Tratamiento para la tortícolis

Cuando hablamos de tortícolis nos referimos a un torcimiento del cuello, en donde la cabeza apunta hacia un lado mientras que el mentón lo hace hacia el otro. La tortícolis puede adquirirse de forma hereditaria o ser adquirida durante la niñez o la vida adulta.
Algunos de los síntomas de la tortícolis son el agrandamiento de los músculos del cuello, elevación del hombro en el lado afectado, rigidez de los músculos del cuello, dolor cervical y de cabeza y un rango limitado de movimiento.
El tratamiento para la tortícolis congénita debe estirar el músculo del cuello acortado. En el caso de los lactantes y niños se realizan estiramientos y posicionamientos pasivos. En el caso de que no de resultado se puede optar por un corte quirúrgico del músculo.

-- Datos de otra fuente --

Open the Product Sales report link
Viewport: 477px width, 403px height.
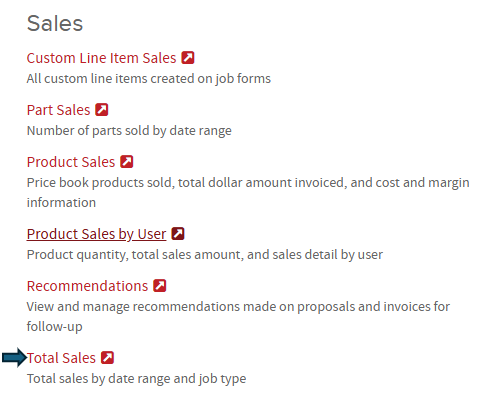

En el caso de la tortícolis adquirida debe identificarse la causa del trastorno. Aplicar calor o realizar masajes pueden aliviar el dolor de cuello y de cabeza. Los ejercicios de estiramiento o el uso de un collarín también pueden ayudar a disminuir los espasmos musculares.
El tratamiento para la tortícolis también puede incluir la utilización de medicamentos anticolinérgicos (baclofeno). Estos son efectivos para aliviar temporalmente la tortícolis. Sin embargo, debemos repetir su dosis cada tres meses. Los tratamientos quirúrgicos, por otra parte, son utilizados en muy pocas ocasiones.